E Ink’s Pearly Whites (and Colors!)

15 12 2010

Cambridge, MA-based E Ink Corporation, the manufacturer of e-book reader displays for the Amazon Kindle, Sony Reader Digital Book, Barnes & Noble’s Nook and others, is making great strides with their next generation display technologies, E Ink Pearl and Triton. In addition to 16 levels of grayscale, Triton is capable of displaying thousands of colors. The Pearl display creates a dramatic increase in contrast, giving eReaders a contrast ratio close to that of a paperback book. E Ink has also improved the rendering performance of their displays (a common complaint of first generation Kindle owners) by 20%.  Ruggedness (see video below) and low power consumption are additional benefits of the latest E Ink displays.

All of these innovations add up to significant benefits for researchers: extra battery life for those conducting remote field research; color for teaching and learning applications that require maps, charts, images, and other graphics; ruggedness for K-12 learning activities on mobile devices; long-form reading comfort (when compared to LCD backlit displays) for scholarly books and articles, etc.





Google eBooks: Good for Scholars?

8 12 2010

Of the many features offered by Google’s new eBooks service–access to  3 million+ titles (many in the public domain), cloud storage and synchronization, broad cross-platform and device compatibility–the one that is perhaps most significant for researchers is Google’s unique pagination scheme that preserves the original numbering of the print edition.
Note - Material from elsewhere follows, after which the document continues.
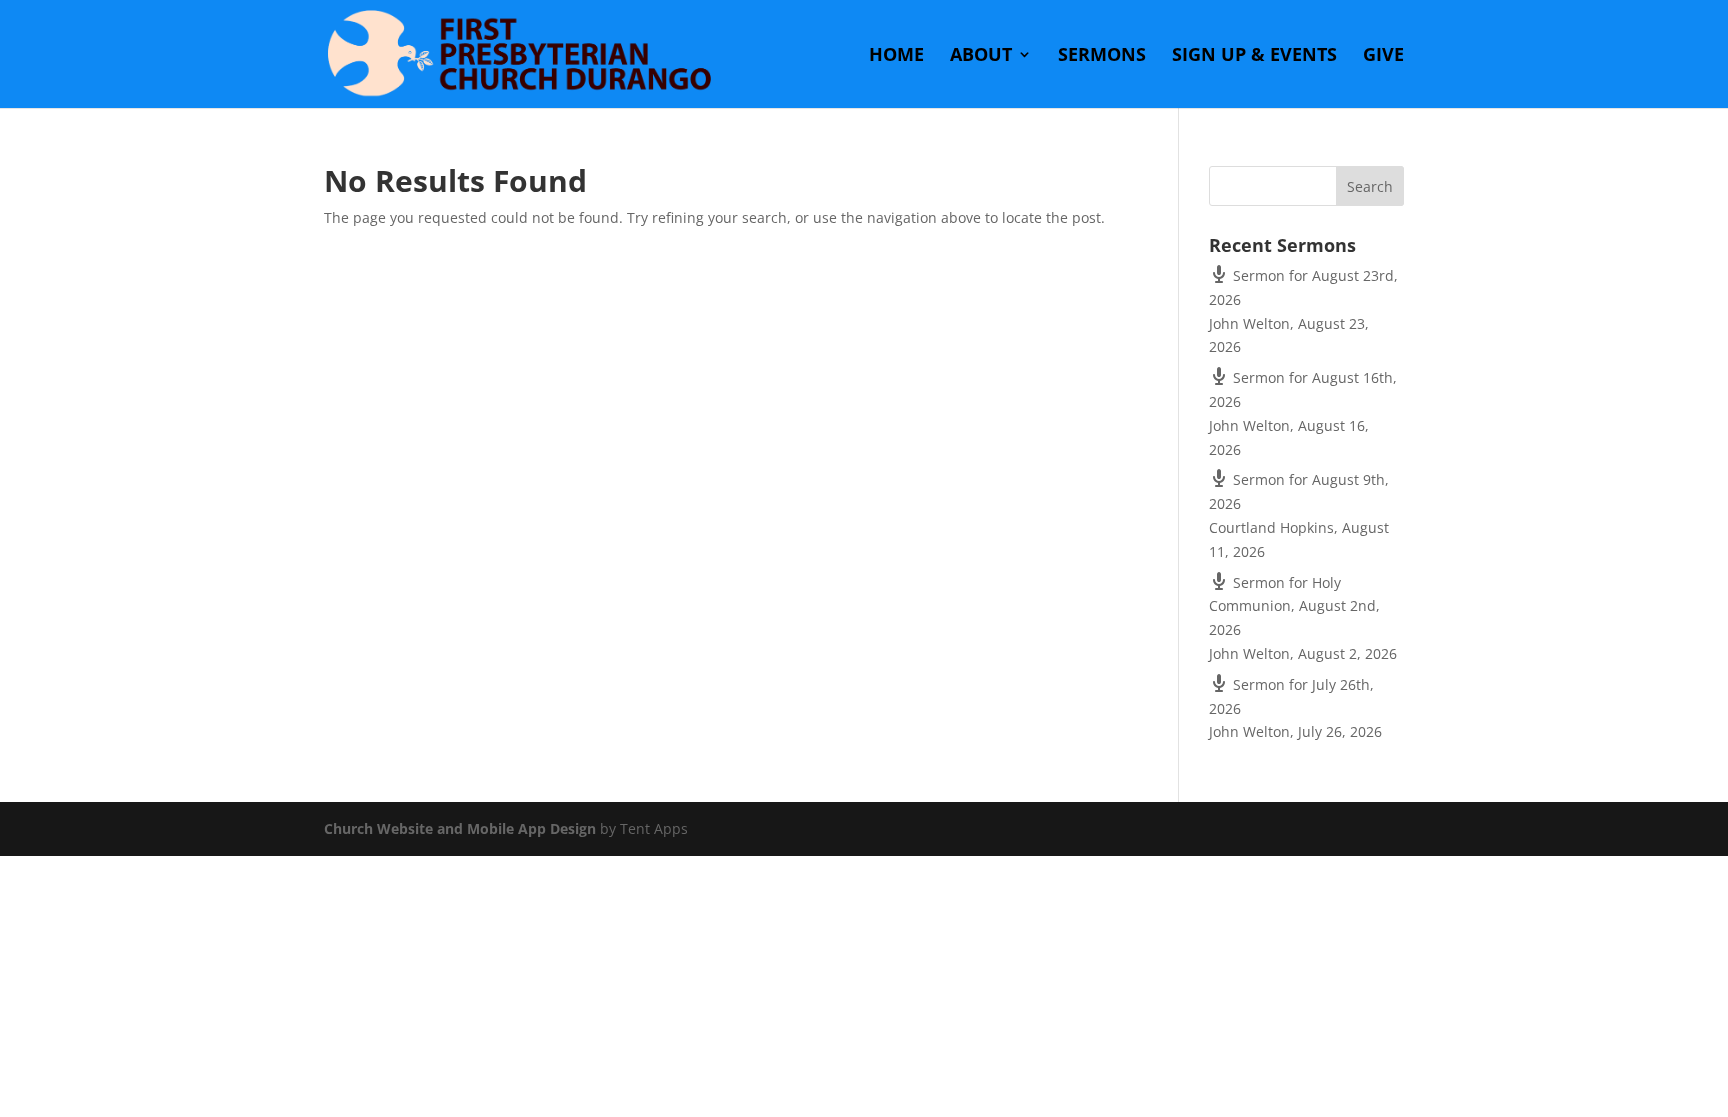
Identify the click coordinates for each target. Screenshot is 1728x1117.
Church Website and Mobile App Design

Unlike its competitors, whose “virtual” page numbers change every time you resize the text, Google has developed a unique solution that creates a referential continuum between the print edition and the digital version of a book. They offer readers the option of viewing the actual scanned page (in addition to the “flowing text” display) and show the book’s original page numbers, so that even if you have the text set to very small, it adjusts the range (Ex. “pages 153-156″).

This simple feature may sound insignificant, but the impact for researchers (particularly in the humanities and social sciences where historical research is critical) is enormous. Regardless of whether students are consuming content using pixels or paper, they still need to meaningfully interpret and engage with the historical discourse surrounding their particular research topic.  Page references, quotations, footnotes, works cited, annotated bibliographies–the basic ingredients that for centuries have defined how scholars communicate, demonstrate evidence, and develop argumentation–continue to be essential for today’s scholars, even as they explore new modes of inquiry that rely on “born digital” sources and online tools for experimentation and analysis.  We are still, unfortunately, not in that Tron-like age when the bibliographic universe has been seamlessly woven together with full-text links to every scholarly article, book, data set, map, dissertation, etc.  Without a doubt, good progress is being made on many fronts, but, until we get there, we need the right page numbers!

Google eBooks certainly still has a long way to go to fulfill the promise that  digitized books have for today’s scholars. Unlike the Kindle and Apple’s iBooks platforms, Google’s service currently offers no option for adding even basic notes, highlighting text, adding bookmarks or looking up word definitions. It’s probably a safe bet that these and other features of interest to teachers and students will be rolled out in future releases of the application.  In the meantime, at least “digital natives” can feel confident that their “print edition profs” will be able to locate their citations!